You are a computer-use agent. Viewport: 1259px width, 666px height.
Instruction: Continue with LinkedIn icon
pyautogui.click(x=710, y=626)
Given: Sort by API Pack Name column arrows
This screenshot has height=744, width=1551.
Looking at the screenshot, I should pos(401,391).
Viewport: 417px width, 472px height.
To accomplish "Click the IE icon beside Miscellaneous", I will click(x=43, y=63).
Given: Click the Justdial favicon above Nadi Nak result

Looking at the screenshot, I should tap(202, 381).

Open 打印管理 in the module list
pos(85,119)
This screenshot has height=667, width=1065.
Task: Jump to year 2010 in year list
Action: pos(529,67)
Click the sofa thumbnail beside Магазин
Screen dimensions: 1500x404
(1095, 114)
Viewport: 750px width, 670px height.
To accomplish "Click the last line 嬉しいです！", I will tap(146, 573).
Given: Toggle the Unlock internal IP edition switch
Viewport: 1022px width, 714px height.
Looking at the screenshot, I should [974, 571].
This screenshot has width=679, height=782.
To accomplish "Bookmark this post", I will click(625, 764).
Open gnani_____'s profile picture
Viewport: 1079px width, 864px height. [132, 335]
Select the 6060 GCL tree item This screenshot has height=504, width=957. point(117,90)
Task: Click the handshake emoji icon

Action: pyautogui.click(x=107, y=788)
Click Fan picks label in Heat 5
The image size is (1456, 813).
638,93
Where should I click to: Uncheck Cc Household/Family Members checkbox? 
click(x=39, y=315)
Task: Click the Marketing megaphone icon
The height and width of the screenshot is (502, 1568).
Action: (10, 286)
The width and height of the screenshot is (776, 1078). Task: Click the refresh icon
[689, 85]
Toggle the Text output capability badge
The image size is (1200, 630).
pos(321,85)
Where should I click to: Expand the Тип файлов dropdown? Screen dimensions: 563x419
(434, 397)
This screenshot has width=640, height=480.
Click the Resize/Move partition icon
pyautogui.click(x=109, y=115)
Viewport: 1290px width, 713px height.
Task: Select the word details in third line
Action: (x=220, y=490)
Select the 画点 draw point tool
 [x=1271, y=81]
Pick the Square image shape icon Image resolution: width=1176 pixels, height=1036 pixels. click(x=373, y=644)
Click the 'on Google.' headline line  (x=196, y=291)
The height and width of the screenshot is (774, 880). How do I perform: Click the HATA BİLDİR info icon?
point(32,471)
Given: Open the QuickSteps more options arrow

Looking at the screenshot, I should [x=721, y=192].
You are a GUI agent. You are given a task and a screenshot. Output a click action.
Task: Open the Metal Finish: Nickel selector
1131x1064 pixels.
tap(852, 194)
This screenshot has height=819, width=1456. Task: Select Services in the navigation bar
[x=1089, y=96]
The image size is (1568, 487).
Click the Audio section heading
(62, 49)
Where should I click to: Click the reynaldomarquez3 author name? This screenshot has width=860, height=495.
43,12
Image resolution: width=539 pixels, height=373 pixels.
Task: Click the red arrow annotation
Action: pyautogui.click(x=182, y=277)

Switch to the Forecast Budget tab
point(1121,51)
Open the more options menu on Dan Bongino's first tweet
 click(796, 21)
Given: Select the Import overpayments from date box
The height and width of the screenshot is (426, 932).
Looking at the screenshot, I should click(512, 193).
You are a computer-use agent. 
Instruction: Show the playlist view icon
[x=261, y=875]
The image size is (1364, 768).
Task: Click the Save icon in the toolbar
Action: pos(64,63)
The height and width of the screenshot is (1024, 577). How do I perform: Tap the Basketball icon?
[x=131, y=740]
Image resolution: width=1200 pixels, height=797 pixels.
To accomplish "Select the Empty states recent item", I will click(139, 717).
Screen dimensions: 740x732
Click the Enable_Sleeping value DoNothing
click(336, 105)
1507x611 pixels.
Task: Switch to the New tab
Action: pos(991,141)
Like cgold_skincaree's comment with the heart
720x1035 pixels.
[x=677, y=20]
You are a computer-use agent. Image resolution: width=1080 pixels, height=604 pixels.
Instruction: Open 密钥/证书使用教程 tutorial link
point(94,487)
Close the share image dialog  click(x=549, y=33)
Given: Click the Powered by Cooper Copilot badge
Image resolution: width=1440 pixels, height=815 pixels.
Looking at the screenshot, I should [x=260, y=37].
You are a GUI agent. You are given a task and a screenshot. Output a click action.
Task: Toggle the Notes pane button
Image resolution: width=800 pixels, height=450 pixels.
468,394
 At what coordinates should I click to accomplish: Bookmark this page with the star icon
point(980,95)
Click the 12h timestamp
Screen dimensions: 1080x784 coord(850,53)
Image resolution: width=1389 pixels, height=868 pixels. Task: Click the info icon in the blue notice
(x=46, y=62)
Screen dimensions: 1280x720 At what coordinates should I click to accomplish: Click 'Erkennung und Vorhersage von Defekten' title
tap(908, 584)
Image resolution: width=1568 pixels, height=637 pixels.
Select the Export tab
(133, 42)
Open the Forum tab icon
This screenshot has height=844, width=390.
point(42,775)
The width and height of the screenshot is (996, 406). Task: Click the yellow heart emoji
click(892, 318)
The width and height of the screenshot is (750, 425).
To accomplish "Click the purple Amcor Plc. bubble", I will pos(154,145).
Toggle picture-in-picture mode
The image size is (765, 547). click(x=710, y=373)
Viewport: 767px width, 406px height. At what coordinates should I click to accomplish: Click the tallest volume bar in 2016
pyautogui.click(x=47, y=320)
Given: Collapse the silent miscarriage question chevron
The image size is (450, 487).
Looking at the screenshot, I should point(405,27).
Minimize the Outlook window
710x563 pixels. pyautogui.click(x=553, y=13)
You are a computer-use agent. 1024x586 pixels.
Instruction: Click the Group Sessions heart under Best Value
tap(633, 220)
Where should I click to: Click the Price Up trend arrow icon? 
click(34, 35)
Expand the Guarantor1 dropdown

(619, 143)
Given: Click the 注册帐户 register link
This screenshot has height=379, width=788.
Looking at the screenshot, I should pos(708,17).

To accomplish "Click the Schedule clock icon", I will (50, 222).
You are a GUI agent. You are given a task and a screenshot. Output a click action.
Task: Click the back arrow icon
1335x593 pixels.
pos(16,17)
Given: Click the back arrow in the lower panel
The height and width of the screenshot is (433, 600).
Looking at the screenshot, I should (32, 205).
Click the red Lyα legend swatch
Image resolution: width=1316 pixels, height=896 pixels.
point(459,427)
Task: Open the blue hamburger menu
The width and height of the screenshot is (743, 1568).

§ Work to be completed: Print only the lines from the top of the data above down to the line holding "Given: Sort by API Pack Name column arrows", inclusive.

§ Written solution:
You are a computer-use agent. Viewport: 1259px width, 666px height.
Instruction: Continue with LinkedIn icon
pyautogui.click(x=710, y=626)
Given: Sort by API Pack Name column arrows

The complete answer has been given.